Vu les autres pièces du dossier.
Vu :
- la convention européenne de sauvegarde des droits de l'homme et des libertés fondamentales ;
- l'accord franco-tunisien du 17 mars 1988 modifié ;
- le code de l'entrée et du séjour des étrangers et du droit d'asile ;
- le code de justice administrative.
Le président de la formation de jugement a dispensé le rapporteur public, sur sa proposition, de prononcer des conclusions à l'audience.
Les parties ont été régulièrement averties du jour de l'audience.
Le rapport de Mme Lorin a été entendu au cours de l'audience publique.
Considérant ce qui suit :
1. M. B..., ressortissant tunisien né le 25 septembre 1988, a sollicité la délivrance d'un titre de séjour en qualité de salarié. Par un arrêté du 2 août 2022, la préfète du
Val-de-Marne a rejeté sa demande, l'a obligé à quitter le territoire français dans un délai de trente jours et a fixé le pays à destination duquel il pourra être éloigné. M. B... relève régulièrement appel du jugement du 13 juin 2023 par lequel le tribunal administratif de Melun a rejeté sa demande tendant à l'annulation de cet arrêté.

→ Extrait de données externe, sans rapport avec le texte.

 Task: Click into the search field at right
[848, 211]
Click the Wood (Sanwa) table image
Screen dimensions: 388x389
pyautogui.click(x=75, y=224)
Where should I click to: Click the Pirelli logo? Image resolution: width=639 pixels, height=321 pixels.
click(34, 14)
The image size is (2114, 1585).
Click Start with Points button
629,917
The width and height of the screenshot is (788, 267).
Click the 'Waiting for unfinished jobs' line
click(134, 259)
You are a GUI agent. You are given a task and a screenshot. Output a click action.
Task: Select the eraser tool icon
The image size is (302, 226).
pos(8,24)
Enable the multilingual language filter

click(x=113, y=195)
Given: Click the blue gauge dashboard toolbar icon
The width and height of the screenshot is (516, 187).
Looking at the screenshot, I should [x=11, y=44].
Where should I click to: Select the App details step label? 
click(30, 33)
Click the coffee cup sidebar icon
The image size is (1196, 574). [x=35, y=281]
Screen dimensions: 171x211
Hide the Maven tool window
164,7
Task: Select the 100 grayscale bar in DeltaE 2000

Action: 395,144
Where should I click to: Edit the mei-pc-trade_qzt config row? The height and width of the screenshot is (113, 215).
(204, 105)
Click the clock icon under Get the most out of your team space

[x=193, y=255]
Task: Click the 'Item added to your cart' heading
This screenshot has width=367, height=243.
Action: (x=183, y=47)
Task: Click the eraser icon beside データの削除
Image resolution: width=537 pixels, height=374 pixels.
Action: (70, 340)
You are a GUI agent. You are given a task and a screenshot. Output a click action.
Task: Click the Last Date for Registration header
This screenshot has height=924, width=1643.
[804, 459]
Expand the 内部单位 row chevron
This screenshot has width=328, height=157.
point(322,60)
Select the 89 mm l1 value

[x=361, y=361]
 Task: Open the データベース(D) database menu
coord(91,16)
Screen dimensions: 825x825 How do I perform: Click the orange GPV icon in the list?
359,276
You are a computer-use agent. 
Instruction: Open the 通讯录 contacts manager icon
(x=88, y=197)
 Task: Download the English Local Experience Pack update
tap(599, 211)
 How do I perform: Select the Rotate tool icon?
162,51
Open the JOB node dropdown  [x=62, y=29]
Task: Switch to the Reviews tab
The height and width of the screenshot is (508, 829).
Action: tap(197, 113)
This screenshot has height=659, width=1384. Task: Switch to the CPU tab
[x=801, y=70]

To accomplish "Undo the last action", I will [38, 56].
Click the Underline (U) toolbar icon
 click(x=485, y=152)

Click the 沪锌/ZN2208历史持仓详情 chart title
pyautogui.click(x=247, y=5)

Sur la régularité du jugement contesté :
2. Hormis dans le cas où le juge de première instance a méconnu les règles de compétence, de forme ou de procédure qui s'imposaient à lui et a ainsi entaché son jugement d'une irrégularité, il appartient au juge d'appel non d'apprécier le bien-fondé des motifs par lesquels le juge de première instance s'est prononcé sur les moyens qui lui étaient soumis mais de se prononcer directement sur les moyens dirigés contre la décision administrative attaquée dont il est saisi dans le cadre de l'effet dévolutif de l'appel. Par suite, le moyen tiré de ce que les premiers juges ont entaché le jugement contesté d'une erreur de droit, à le supposer soulevé, qui n'est pas susceptible d'être utilement soulevé devant le juge d'appel mais seulement devant le juge de cassation, doit être écarté comme étant inopérant.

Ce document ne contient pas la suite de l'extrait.